--- Given records ---

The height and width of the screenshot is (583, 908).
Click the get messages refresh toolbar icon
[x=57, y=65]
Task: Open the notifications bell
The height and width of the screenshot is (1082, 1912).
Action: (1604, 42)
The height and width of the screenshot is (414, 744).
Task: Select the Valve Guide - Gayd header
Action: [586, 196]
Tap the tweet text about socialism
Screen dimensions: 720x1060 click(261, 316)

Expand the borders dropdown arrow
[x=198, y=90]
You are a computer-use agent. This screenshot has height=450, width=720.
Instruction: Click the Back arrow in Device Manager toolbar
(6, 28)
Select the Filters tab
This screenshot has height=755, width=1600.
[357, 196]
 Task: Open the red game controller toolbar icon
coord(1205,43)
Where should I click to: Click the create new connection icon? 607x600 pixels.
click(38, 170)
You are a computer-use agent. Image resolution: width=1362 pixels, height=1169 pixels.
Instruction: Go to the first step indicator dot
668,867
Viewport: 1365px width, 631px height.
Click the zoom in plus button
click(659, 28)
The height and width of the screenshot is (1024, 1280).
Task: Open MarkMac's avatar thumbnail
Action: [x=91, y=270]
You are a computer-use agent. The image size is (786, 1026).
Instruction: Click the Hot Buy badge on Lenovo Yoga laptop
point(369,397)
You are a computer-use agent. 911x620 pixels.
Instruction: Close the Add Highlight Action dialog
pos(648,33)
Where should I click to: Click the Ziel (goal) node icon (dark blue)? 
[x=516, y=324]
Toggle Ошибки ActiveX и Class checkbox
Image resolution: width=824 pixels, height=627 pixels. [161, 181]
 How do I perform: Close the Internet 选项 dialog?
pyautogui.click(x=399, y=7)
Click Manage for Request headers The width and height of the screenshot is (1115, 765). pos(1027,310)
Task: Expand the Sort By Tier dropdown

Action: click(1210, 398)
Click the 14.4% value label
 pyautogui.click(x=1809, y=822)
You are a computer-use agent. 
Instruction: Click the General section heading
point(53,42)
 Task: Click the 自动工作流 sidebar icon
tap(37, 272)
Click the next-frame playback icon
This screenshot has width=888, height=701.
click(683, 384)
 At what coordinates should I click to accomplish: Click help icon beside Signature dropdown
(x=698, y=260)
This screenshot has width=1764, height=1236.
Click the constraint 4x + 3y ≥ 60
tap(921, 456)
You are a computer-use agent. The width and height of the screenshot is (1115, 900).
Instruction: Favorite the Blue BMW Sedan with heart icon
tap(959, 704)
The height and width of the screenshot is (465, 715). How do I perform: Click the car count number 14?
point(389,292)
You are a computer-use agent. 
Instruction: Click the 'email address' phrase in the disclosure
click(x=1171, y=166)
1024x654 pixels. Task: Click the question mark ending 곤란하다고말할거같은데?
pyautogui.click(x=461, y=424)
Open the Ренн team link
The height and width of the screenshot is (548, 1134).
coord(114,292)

---

## What is being asked
Exact repetition of every entry in the data is required.

## Written response
The height and width of the screenshot is (583, 908).
Click the get messages refresh toolbar icon
[x=57, y=65]
Task: Open the notifications bell
The height and width of the screenshot is (1082, 1912).
Action: (1604, 42)
The height and width of the screenshot is (414, 744).
Task: Select the Valve Guide - Gayd header
Action: [586, 196]
Tap the tweet text about socialism
Screen dimensions: 720x1060 click(261, 316)

Expand the borders dropdown arrow
[x=198, y=90]
You are a computer-use agent. This screenshot has height=450, width=720.
Instruction: Click the Back arrow in Device Manager toolbar
(6, 28)
Select the Filters tab
This screenshot has height=755, width=1600.
[357, 196]
 Task: Open the red game controller toolbar icon
coord(1205,43)
Where should I click to: Click the create new connection icon? 607x600 pixels.
click(38, 170)
You are a computer-use agent. Image resolution: width=1362 pixels, height=1169 pixels.
Instruction: Go to the first step indicator dot
668,867
Viewport: 1365px width, 631px height.
Click the zoom in plus button
click(659, 28)
The height and width of the screenshot is (1024, 1280).
Task: Open MarkMac's avatar thumbnail
Action: [x=91, y=270]
You are a computer-use agent. The image size is (786, 1026).
Instruction: Click the Hot Buy badge on Lenovo Yoga laptop
point(369,397)
You are a computer-use agent. 911x620 pixels.
Instruction: Close the Add Highlight Action dialog
pos(648,33)
Where should I click to: Click the Ziel (goal) node icon (dark blue)? 
[x=516, y=324]
Toggle Ошибки ActiveX и Class checkbox
Image resolution: width=824 pixels, height=627 pixels. [161, 181]
 How do I perform: Close the Internet 选项 dialog?
pyautogui.click(x=399, y=7)
Click Manage for Request headers The width and height of the screenshot is (1115, 765). pos(1027,310)
Task: Expand the Sort By Tier dropdown

Action: click(1210, 398)
Click the 14.4% value label
 pyautogui.click(x=1809, y=822)
You are a computer-use agent. 
Instruction: Click the General section heading
point(53,42)
 Task: Click the 自动工作流 sidebar icon
tap(37, 272)
Click the next-frame playback icon
This screenshot has width=888, height=701.
click(683, 384)
 At what coordinates should I click to accomplish: Click help icon beside Signature dropdown
(x=698, y=260)
This screenshot has width=1764, height=1236.
Click the constraint 4x + 3y ≥ 60
tap(921, 456)
You are a computer-use agent. The width and height of the screenshot is (1115, 900).
Instruction: Favorite the Blue BMW Sedan with heart icon
tap(959, 704)
The height and width of the screenshot is (465, 715). How do I perform: Click the car count number 14?
point(389,292)
You are a computer-use agent. 
Instruction: Click the 'email address' phrase in the disclosure
click(x=1171, y=166)
1024x654 pixels. Task: Click the question mark ending 곤란하다고말할거같은데?
pyautogui.click(x=461, y=424)
Open the Ренн team link
The height and width of the screenshot is (548, 1134).
coord(114,292)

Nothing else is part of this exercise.